За дело принялись добросовестные биографы – Шенрок, Анненков, Кулиш, врач Тарасенков (автор бесценного свидетельства об уходе из жизни Гоголя, позднее неоднократно оспоренного обиженными за честь мундира медиками, включая психиатра-клинициста Чижа, родившегося вскоре после смерти Гоголя и написавшего серьезное исследование о болезни Гоголя, которого он не без оснований считал параноидальной личностью).
«Шестидесятники» из лагеря радикалов произвели резекцию творческого наследия Гоголя, представив его сатириком и предтечей критического реализма, вдохновителем социального романа, сентиментального и беспощадного.
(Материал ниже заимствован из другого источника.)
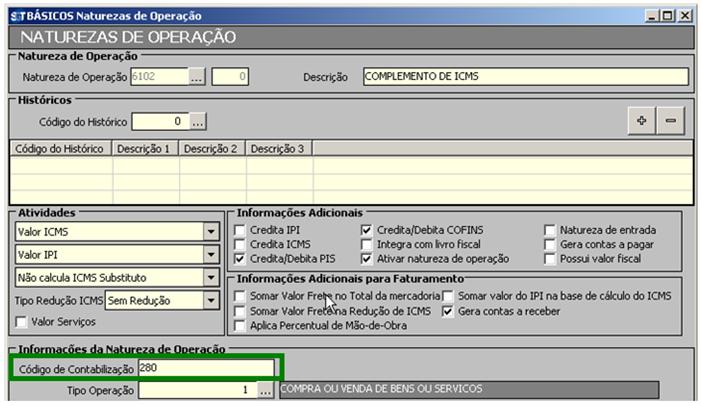
Task: Click the application icon in the title bar
Action: coord(15,16)
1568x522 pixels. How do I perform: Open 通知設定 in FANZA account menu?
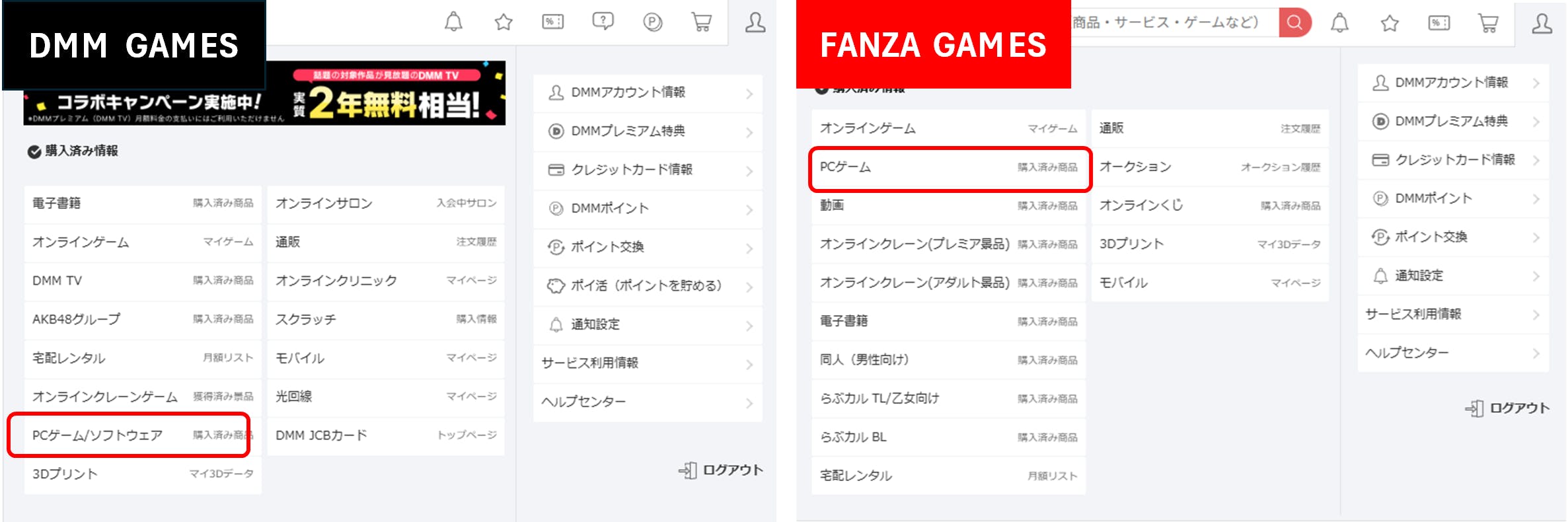point(1419,276)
Достоевский был донельзя уязвлен Гоголем, чему свидетельством являются его «Бедные люди», «Записки из подполья» и «Село Степанчиково». Но ему и самому хотелось стать писателем-сверхчеловеком и кормчим, особенно в менторском «Дневнике писателя» и программной Пушкинской речи, по-своему замечательных.
Для Льва Толстого Гоголь был никто, но его учительский жест он усвоил и успешно развил. По аргументированному заключению дореволюционных психиатров сам Толстой, как и Достоевский, являлся эпилептоидом, со склонностью к вязкому «лабиринтному» мышлению и доктринерству и антипатией и неспособностью к лаконизму.
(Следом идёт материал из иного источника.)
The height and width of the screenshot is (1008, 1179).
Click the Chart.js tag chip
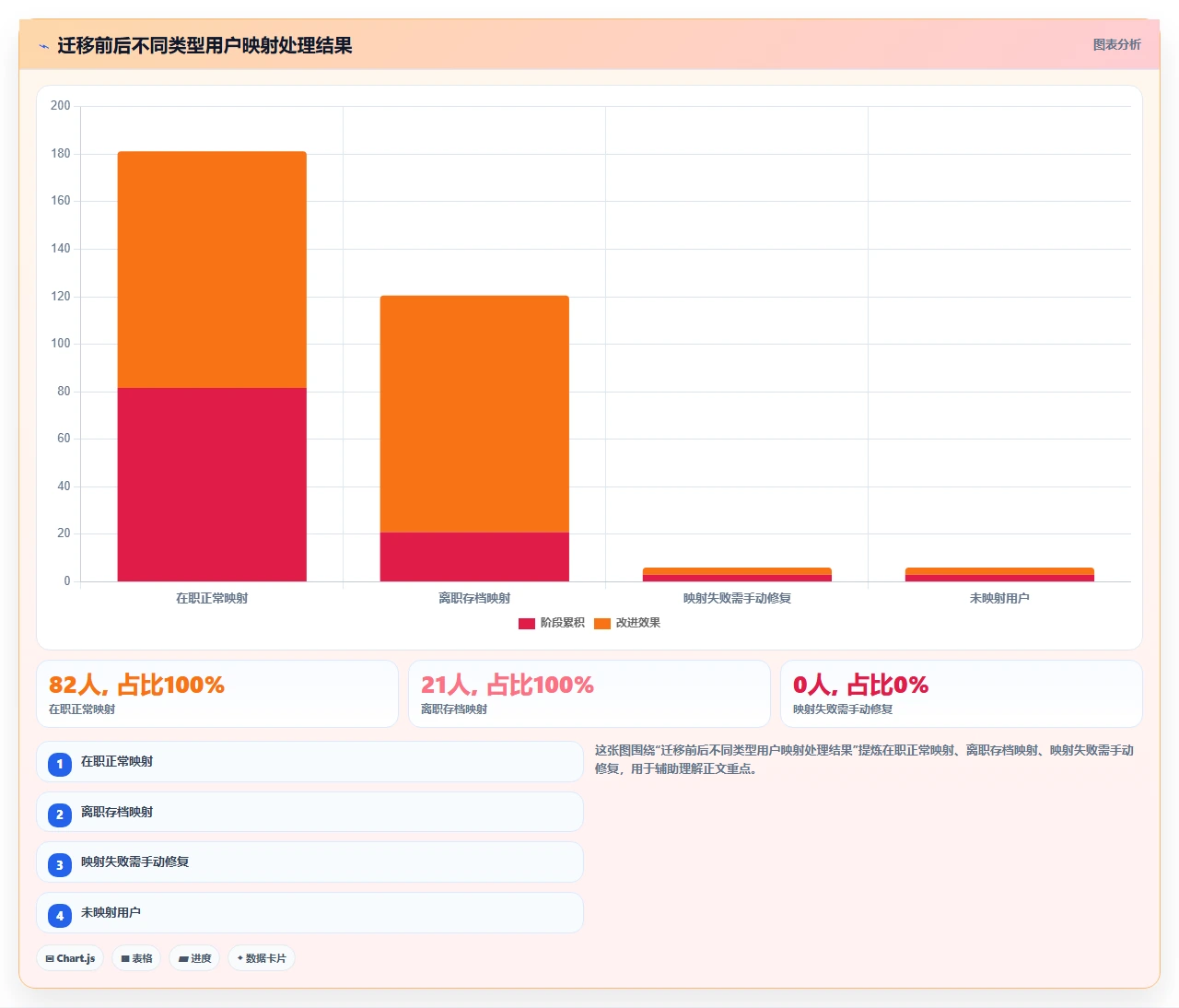coord(70,958)
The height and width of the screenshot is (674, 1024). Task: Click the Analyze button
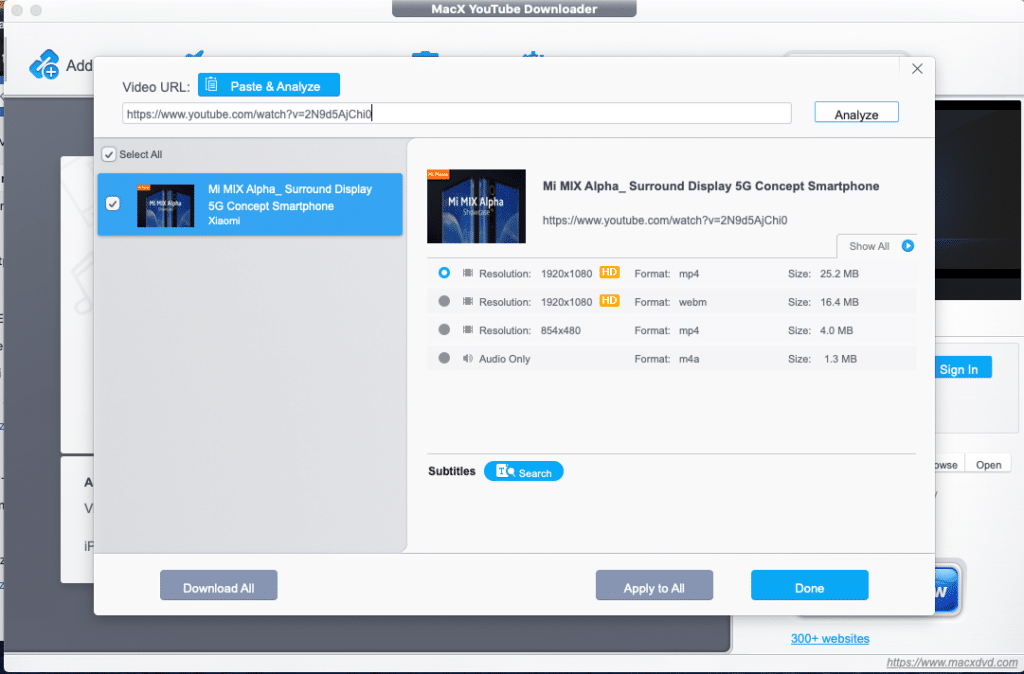[x=856, y=112]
Для здравомысленного на редкость Чехова его почти что земляк Гоголь был «Степным Царем» – поразительным мистиком русской земли, ее меланхолических просторов и природы (что нашло отклик в самом лирическом произведении Чехова «Степь» и страсти к путешествиям и перемене мест). Еще для него Гоголь – это виртуоз неподражаемой малороссийско-полтавской придури, обладавший своеобразным лукавством ума очень близким к английскому чувству юмора с невозмутимым выражением физиономии. Чеховская склонность к метонимии, к говорящей детали, также идет от Гоголя – это совершенно особый род мышления и художественной практики.
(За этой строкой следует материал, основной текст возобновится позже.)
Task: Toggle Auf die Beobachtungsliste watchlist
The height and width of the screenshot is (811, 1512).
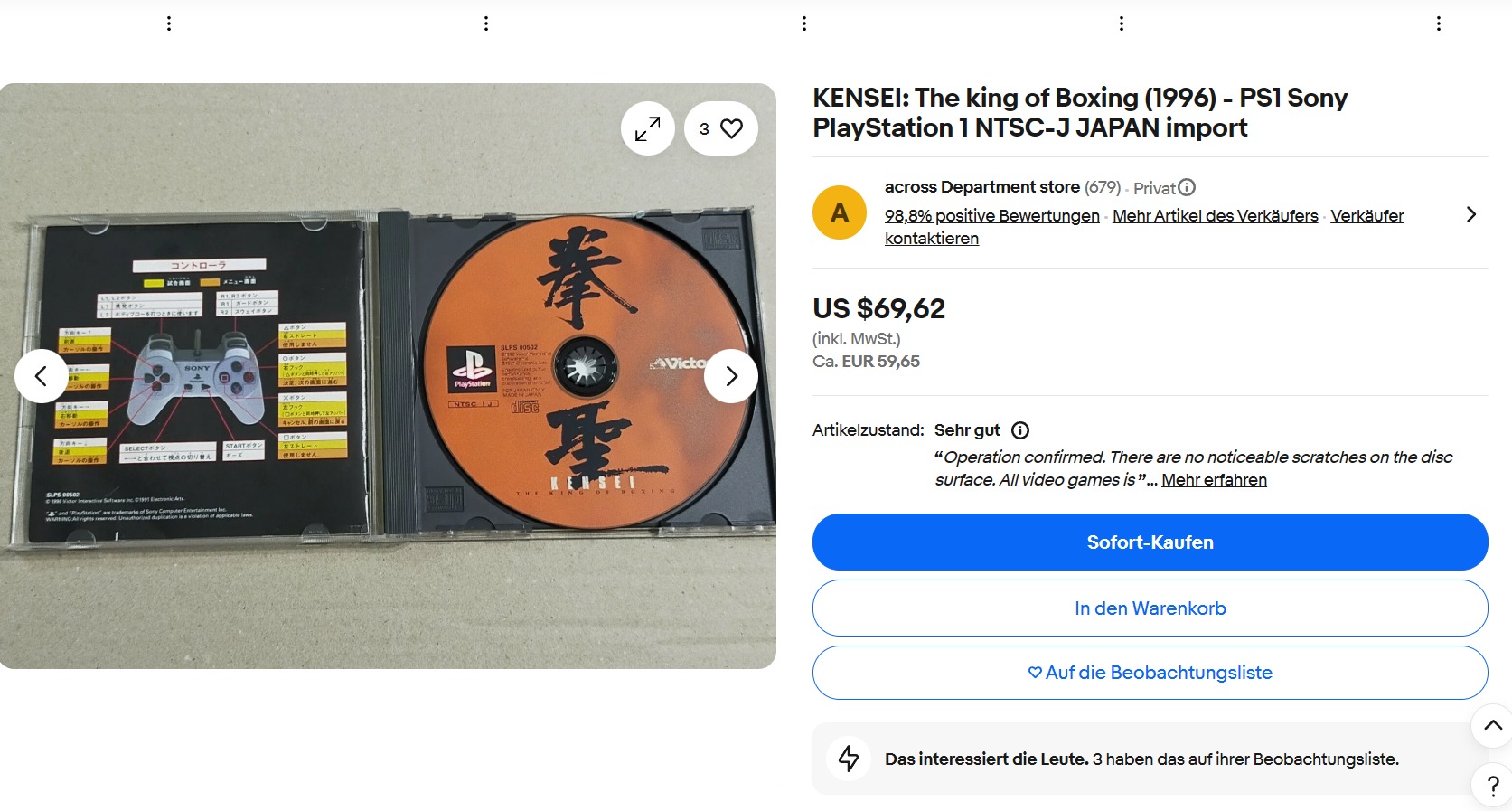Action: [x=1150, y=673]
И вот пришли декаденты fin de siecle.
Для Мережковского Гоголь – язычник, переквалифицировавшийся в мистика христианского толка, тогда как проблема состоит в том, чтобы их скрестить, «поженить». Для парадоксалиста Розанова Гоголь – чёрт, абсолютный негатив, нигилист, жизнеотрицатель и злой гений русской культуры. Для большинства других Гоголь такой же антипод Пушкина, как «мертвая вода» по сравнению с «живой водой» (но даже в русских сказках мертвая вода действовала заодно с живой – одна сращивала члены, а другая одушевляла изрубленного в куски богатыря!). Никто так не ревизовал и не демонизировал Гоголя, как символисты и деятели Серебряного века.
И только Блок обнаруживает и сознает свое «избирательное сродство» с Гоголем по целому ряду признаков. Он также степной царь («На поле Куликовом», «Скифы» и др.), русофил, жертвенный мистик и свидетель исторического краха сословной России, асексуал в браке и, несомненно, великий поэт (а его ранние «Стихи о Прекрасной Даме», аналог гоголевского «Ганца Кюхельгартена», было бы не жалко и в печке сжечь!).
К столетним юбилеям – в 1899 и 1909 годах – мифологии Пушкина и Гоголя приобретают характер сложившихся культов. Что через несколько десятилетий будет обыграно Хармсом в абсурдистском скетче «Пушкин и Гоголь» («…Об что это я?!»).